◆ **INSTRUCTIONS TO FOLLOW**:
Here is a listing. Set it down again exactly.

◆ **DATASET EXTRACT**:
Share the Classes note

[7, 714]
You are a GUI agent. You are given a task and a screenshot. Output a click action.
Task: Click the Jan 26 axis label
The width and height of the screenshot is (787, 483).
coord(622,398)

◆ **OUTPUT OF THE EXERCISE**:
Share the Classes note

[7, 714]
You are a GUI agent. You are given a task and a screenshot. Output a click action.
Task: Click the Jan 26 axis label
The width and height of the screenshot is (787, 483).
coord(622,398)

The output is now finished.